The PSUs cancelled during fiscal 2014 related to the fiscal 2013 grant of PSUs, which had a one year measurement period (fiscal 2013). The PSUs were cancelled because the applicable fiscal 2013 performance targets were not fully satisfied. Per the provisions of the 1994 Plan, the shares related to these forfeited and cancelled PSUs were added back to the 1994 Plan and became available for future issuance.

If the maximum number of PSUs granted in fiscal 2014 is assumed to be earned, total unrecognized compensation costs, on these PSUs plus all earned but unvested PSU’s would be approximately $3.5 million, net of estimated forfeitures, as of June 30, 2013, and would be expensed through fiscal 2017. To the extent the actual forfeiture rate is different from what is anticipated, stock-based compensation related to these awards will be different from the Company’s expectations.
 
Restricted Stock: In fiscal 2007, the Company granted 225,000 shares of the Company’s common stock to its Chairman and Chief Executive Officer as a restricted stock award under the 1994 Plan. These shares are issued and vest (subject to the risk of forfeiture) ratably over ten fiscal years based on service, beginning on the last day of fiscal 2007 and ending on the last day of fiscal 2016, subject, however, to the terms applicable to the award, including terms providing for possible acceleration of vesting upon death, disability, change in control or certain other events. The fair value for these shares at the grant date was $10.56. As of June 30, 2013, 67,500 shares remained unvested, and there was no activity related to these restricted shares during the first three months of fiscal 2014. As of June 30, 2013, there was approximately $0.7 million of total unrecognized compensation costs, net of estimated forfeitures, related to this issuance of restricted stock. Unrecognized compensation costs are expected to be recognized ratably over a remaining period of approximately three years.
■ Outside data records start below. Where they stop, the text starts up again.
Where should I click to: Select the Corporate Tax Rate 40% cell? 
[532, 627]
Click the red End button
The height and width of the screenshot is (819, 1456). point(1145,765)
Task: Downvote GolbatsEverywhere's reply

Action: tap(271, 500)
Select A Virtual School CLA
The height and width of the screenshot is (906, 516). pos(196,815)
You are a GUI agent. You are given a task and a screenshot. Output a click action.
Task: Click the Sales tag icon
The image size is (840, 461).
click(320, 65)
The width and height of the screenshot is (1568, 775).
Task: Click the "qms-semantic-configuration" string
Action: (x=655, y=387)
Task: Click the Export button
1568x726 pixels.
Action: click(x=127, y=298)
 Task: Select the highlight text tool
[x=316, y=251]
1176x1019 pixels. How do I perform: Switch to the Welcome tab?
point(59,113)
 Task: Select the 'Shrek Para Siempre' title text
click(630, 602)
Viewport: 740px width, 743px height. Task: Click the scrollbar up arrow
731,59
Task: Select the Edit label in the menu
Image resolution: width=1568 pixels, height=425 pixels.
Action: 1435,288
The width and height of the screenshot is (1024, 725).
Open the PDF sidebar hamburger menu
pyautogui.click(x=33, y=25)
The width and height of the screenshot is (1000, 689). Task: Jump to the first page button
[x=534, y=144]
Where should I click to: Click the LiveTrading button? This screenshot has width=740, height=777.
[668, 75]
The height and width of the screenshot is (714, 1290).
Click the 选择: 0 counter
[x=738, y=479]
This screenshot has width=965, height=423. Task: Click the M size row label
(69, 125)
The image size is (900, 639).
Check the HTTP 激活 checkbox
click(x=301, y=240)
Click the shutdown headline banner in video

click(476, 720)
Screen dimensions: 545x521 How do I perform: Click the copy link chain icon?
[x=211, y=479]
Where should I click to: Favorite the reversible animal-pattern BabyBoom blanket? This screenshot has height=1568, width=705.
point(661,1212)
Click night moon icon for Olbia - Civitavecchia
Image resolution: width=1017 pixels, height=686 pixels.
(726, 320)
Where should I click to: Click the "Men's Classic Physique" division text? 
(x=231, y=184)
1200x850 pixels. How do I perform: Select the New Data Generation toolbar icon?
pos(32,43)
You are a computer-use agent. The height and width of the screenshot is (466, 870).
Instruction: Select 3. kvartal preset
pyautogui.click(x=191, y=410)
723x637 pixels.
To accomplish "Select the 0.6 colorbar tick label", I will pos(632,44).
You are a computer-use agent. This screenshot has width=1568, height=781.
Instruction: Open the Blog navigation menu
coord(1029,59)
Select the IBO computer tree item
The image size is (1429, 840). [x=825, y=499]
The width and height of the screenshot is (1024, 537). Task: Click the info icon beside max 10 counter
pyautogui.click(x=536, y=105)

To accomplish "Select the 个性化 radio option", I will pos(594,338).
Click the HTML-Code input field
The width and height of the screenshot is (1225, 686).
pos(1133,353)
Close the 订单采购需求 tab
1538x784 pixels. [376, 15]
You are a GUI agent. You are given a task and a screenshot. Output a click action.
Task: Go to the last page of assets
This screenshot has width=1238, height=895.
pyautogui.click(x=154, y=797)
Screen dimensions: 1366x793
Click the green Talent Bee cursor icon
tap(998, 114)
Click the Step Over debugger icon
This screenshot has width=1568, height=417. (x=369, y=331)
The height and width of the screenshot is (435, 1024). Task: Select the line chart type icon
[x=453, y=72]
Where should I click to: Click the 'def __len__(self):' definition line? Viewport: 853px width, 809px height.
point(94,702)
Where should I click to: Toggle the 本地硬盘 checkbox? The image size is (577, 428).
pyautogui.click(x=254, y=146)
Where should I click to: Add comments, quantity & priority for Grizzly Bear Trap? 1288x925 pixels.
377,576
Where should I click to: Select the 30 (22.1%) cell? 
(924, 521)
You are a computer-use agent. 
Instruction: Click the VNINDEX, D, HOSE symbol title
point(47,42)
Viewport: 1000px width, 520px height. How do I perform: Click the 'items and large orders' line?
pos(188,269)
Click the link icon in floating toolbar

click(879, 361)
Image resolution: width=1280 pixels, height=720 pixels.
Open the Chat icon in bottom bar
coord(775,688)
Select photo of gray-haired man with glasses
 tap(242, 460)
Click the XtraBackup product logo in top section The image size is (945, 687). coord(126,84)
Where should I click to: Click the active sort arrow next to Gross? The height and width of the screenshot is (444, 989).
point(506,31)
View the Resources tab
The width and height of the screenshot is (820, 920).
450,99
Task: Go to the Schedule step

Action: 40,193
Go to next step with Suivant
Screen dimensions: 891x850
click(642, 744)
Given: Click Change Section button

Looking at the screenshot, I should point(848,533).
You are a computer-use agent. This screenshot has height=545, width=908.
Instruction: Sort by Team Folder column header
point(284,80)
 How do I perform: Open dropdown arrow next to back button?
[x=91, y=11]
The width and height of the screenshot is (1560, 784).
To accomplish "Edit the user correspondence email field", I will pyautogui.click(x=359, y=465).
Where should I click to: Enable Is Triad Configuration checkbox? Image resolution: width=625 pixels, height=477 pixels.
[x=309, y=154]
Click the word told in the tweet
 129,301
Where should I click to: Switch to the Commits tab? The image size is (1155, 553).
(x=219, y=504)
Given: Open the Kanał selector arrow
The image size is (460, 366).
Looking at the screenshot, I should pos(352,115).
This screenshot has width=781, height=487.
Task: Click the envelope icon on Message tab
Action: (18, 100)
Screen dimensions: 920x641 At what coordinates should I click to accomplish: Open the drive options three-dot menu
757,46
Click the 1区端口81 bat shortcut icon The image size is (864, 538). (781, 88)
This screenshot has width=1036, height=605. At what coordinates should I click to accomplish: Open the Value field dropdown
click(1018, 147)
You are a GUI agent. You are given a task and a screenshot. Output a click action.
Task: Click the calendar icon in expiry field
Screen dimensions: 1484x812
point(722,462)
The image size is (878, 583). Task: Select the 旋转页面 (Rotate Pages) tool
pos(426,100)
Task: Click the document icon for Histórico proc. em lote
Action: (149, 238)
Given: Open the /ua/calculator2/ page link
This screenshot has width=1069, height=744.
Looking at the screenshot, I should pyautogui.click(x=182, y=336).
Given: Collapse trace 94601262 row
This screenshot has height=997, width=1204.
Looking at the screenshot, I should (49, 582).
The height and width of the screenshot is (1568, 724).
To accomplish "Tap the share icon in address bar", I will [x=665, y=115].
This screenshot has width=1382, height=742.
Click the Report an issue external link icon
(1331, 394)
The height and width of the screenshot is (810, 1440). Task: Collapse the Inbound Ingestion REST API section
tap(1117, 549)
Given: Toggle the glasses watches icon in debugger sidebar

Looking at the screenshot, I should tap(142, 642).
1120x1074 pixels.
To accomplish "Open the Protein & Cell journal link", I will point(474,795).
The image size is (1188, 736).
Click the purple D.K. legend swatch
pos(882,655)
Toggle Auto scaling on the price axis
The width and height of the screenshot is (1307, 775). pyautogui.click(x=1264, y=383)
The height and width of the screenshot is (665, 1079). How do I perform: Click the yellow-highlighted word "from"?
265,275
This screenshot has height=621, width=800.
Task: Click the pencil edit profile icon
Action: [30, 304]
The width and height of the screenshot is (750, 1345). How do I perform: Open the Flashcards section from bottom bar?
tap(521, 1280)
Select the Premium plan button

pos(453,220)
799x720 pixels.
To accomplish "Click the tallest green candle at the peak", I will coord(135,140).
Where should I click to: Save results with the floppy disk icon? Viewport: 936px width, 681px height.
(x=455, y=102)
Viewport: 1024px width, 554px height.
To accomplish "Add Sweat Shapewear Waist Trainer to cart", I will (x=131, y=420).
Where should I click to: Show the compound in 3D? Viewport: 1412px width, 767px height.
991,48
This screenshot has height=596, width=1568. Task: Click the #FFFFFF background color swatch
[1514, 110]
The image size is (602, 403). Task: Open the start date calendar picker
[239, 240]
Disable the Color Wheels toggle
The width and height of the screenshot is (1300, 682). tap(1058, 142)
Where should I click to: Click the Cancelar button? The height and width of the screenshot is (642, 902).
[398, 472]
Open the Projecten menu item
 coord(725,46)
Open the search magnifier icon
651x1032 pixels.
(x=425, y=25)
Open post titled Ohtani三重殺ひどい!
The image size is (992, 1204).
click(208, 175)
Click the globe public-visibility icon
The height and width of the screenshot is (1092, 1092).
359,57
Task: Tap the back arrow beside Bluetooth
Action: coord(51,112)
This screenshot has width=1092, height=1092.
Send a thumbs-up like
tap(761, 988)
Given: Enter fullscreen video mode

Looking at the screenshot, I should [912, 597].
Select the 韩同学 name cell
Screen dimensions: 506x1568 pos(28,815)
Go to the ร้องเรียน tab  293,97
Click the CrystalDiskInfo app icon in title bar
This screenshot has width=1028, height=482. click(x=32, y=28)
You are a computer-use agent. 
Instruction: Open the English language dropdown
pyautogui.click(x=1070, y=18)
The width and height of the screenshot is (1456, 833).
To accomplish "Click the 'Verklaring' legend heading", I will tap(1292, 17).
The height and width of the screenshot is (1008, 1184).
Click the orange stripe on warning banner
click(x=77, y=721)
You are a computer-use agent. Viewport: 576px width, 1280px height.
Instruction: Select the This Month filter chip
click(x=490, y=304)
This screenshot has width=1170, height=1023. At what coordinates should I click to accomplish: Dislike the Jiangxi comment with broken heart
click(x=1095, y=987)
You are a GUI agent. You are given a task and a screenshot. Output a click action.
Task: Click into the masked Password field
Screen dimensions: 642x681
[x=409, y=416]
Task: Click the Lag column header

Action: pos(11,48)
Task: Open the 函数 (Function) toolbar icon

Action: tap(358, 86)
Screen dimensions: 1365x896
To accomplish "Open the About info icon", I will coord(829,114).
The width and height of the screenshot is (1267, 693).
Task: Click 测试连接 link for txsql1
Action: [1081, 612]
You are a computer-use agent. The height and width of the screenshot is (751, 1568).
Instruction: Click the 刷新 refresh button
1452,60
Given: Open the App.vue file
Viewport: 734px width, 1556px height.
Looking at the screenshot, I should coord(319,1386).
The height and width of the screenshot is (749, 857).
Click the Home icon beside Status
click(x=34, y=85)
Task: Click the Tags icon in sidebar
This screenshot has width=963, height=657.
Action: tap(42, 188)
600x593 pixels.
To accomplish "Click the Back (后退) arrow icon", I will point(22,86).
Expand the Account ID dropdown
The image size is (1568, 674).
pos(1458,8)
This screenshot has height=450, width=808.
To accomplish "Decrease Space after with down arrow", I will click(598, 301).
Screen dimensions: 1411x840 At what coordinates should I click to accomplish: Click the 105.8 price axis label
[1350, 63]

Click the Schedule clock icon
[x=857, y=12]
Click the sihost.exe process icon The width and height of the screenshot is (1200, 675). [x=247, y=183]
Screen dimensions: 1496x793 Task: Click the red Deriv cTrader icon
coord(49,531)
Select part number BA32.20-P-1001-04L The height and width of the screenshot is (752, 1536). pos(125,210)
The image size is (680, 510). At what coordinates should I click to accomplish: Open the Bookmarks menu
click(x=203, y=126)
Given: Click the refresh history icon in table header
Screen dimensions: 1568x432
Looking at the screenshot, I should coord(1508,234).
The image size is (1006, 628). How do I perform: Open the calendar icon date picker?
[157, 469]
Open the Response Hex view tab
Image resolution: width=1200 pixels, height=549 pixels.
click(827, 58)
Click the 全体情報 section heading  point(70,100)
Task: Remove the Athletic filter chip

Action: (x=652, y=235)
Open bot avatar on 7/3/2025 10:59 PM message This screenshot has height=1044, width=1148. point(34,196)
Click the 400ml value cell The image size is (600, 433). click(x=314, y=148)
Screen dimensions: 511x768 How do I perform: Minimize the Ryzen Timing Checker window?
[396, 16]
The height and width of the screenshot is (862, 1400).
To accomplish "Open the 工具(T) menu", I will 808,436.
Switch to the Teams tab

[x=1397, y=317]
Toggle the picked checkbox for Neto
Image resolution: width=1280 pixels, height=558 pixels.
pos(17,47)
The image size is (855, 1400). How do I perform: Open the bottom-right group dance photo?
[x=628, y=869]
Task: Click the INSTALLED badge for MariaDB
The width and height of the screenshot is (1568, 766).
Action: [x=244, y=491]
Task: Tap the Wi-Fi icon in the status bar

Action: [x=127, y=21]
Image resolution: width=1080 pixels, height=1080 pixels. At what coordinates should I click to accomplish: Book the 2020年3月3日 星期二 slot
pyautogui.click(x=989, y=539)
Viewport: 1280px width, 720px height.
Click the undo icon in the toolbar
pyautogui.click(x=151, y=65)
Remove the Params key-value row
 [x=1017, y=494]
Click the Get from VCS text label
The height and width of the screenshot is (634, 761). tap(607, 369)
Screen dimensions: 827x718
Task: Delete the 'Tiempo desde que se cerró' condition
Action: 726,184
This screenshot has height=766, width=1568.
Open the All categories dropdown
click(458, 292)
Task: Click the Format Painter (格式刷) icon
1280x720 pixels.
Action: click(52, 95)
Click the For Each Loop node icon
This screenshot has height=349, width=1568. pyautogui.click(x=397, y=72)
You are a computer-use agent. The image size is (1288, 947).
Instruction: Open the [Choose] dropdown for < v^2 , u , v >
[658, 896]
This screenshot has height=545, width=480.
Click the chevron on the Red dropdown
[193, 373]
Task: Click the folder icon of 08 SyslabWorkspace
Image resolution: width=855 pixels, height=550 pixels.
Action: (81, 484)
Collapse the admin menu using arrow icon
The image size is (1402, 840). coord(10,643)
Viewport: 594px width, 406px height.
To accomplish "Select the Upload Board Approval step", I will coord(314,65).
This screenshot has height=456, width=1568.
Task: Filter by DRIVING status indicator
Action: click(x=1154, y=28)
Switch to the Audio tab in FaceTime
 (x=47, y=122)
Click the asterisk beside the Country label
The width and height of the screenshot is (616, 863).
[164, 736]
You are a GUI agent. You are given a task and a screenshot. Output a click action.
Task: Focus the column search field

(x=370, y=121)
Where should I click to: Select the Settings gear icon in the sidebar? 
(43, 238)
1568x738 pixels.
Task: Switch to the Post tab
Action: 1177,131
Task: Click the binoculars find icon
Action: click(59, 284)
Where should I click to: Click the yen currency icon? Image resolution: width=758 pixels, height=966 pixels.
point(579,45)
On April 25, 2011, May 3, 2012 and May 14, 2013 an aggregate of 36,000, 20,100, and 15,000, restricted stock awards, respectively, were granted to the non-employee directors of the Company. These awards provide for the issuance of shares of the Company’s common stock in accordance with a four year annual vesting schedule, provided that the director remains associated with the Company (or meets other criteria as prescribed in the applicable award agreement) on each such date.  As of June 30, 2013, there was approximately $0.4 million of total unrecognized compensation cost, net of estimated forfeitures, related to the issuance of these restricted stock awards.

PSUs and RSUs are expensed based on the grant date fair value, calculated as the closing price of TESSCO common stock as reported by NASDAQ on the date of grant minus the present value of dividends expected to be paid on the common stock before the award vests, because dividends or dividend-equivalent amounts do not accrue and are not paid on unvested PSUs and RSUs.

To the extent the actual forfeiture rates are different from what is estimated, stock-based compensation related to the restricted awards will be different from the Company’s expectations.